PROVIDED PASSAGE
_ _ _ _ _

Eval is evil, part two

As I promised, more information on why eval is evil. (We once considered having T-shirts printed up that said “Eval is evil!” on one side and “Script happens!” on the other, but the PM’s never managed to tear themselves away from their web browsing long enough to order them.)

Incidentally, a buddy of mine who is one of those senior web developer kinda guys back in Waterloo sent me an email yesterday saying “Hello, my name is Robert and I am an evalaholic”. People, it wasn’t my intention to start a twelve step program, but hey, whatever works!

As I discussed the other day, eval on the client is evil because it leads to sloppy, hard-to-debug-and-maintain programs that consume huge amounts of memory and run unnecessarily slowly even when performing simple tasks. But like I said in my performance rant, if it’s good enough, then hey, it’s good enough.  Maybe you don’t need to write maintainable, efficient code. Seriously! Script is often used to write programs that are used a couple of times and then thrown away, so who cares if they’re slow and inelegant?

But eval on the server is an entirely different beast. First off, server scenarios are generally a lot more performance sensitive than client scenarios.  On a client, once your code runs faster than a human being can notice the lag, there’s usually not much point in making it faster.  But  as I mentioned earlier, ASP goes to a lot of work to ensure that for a given page, the compiler only runs once. An eval defeats this optimization by making the compiler run every time the page runs! On a server, going from 25 ms to 40 ms to serve a page means going from 40 pages a second to 25 pages a second, and that can be expensive in real dollar terms.

But that’s not the most important reason to eschew eval on the server.  Any use of eval (or its VBScript cousins Eval, Execute and ExecuteGlobal) is a potentially enormous security hole:

<%
  var Processor_ProductList;
  var Software_ProductList;
  var HardDisk_ProductList;
  // ...

_ _ _ _ _

EXTRACTED INFORMATION
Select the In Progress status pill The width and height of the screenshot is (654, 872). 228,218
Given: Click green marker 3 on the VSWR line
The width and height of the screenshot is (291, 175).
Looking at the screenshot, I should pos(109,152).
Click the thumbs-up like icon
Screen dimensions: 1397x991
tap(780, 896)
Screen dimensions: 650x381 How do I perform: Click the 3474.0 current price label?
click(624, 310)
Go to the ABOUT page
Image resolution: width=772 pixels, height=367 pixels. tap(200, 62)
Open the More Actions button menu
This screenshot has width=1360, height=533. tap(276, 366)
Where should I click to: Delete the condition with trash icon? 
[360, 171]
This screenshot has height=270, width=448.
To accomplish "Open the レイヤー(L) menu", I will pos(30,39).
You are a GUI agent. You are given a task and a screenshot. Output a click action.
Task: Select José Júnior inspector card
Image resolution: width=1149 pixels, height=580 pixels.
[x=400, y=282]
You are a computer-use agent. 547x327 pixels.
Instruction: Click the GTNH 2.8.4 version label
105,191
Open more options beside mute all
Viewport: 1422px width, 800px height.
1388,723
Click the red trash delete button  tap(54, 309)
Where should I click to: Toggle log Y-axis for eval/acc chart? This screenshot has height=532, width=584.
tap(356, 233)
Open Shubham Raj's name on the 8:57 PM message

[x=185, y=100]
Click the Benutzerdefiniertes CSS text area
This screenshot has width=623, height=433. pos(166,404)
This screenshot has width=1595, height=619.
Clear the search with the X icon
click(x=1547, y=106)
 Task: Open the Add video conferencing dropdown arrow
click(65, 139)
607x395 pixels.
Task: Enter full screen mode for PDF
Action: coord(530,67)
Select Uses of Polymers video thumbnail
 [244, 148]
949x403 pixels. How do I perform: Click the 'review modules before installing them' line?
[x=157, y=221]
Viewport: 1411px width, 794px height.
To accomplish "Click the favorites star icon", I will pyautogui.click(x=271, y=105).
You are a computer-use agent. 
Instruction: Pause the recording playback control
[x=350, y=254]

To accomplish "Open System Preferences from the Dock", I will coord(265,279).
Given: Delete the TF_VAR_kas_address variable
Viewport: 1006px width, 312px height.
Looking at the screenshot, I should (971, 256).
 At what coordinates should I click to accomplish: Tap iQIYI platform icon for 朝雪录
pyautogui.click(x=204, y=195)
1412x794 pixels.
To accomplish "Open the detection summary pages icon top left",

_ _ _ _ _

TASK INSTRUCTIONS
• a. Rewrite the post on why eval is evil from the words "Incidentally, a buddy" through the words "slow and inelegant?", changing "twelve step program" to "support group".
• b. Carry on the post on why eval is evil from the point where it stops.
The listing has nothing to do with this work.

ANSWERS FOR THIS EXERCISE
• a.
Incidentally, a buddy of mine who is one of those senior web developer kinda guys back in Waterloo sent me an email yesterday saying “Hello, my name is Robert and I am an evalaholic”. People, it wasn’t my intention to start a support group, but hey, whatever works!

As I discussed the other day, eval on the client is evil because it leads to sloppy, hard-to-debug-and-maintain programs that consume huge amounts of memory and run unnecessarily slowly even when performing simple tasks. But like I said in my performance rant, if it’s good enough, then hey, it’s good enough.  Maybe you don’t need to write maintainable, efficient code. Seriously! Script is often used to write programs that are used a couple of times and then thrown away, so who cares if they’re slow and inelegant?

• b.
  CategoryName = Request.QueryString("category");
  ProductList = eval(CategoryName & "_ProductList");
  // ...

What’s wrong with this picture?  The server assumes that the client is not hostile.  Is that a warranted assumption?  Probably not!  You know nothing about the client that sent the request.  Maybe your client page only sends strings like “Processor” and “HardDisk” to the server, but anyone can write their own web page that sends

((new ActiveXObject('Scripting.FileSystemObject')).
DeleteFile('C:*.*',true)); 
Processor

which will cause eval to evaluate

((new ActiveXObject('Scripting.FileSystemObject')).
DeleteFile('C:*.*',true)); 
Processor_ProductList

Obviously that’s a pretty unsophisticated attack.  The attacker can put any code in there that they want, and it will run in the context of the server process.  Hopefully the server process is not a highly privileged one, but still, there’s vast potential for massive harm here just by screwing up the logic on your server.

Never trust the input to a server, and try to never use eval on a server.  Eval injection makes SQL injection look tame!

To try and mitigate these sorts of problems, JScript .NET has some restrictions on its implementation of eval, but that’s a topic for another entry.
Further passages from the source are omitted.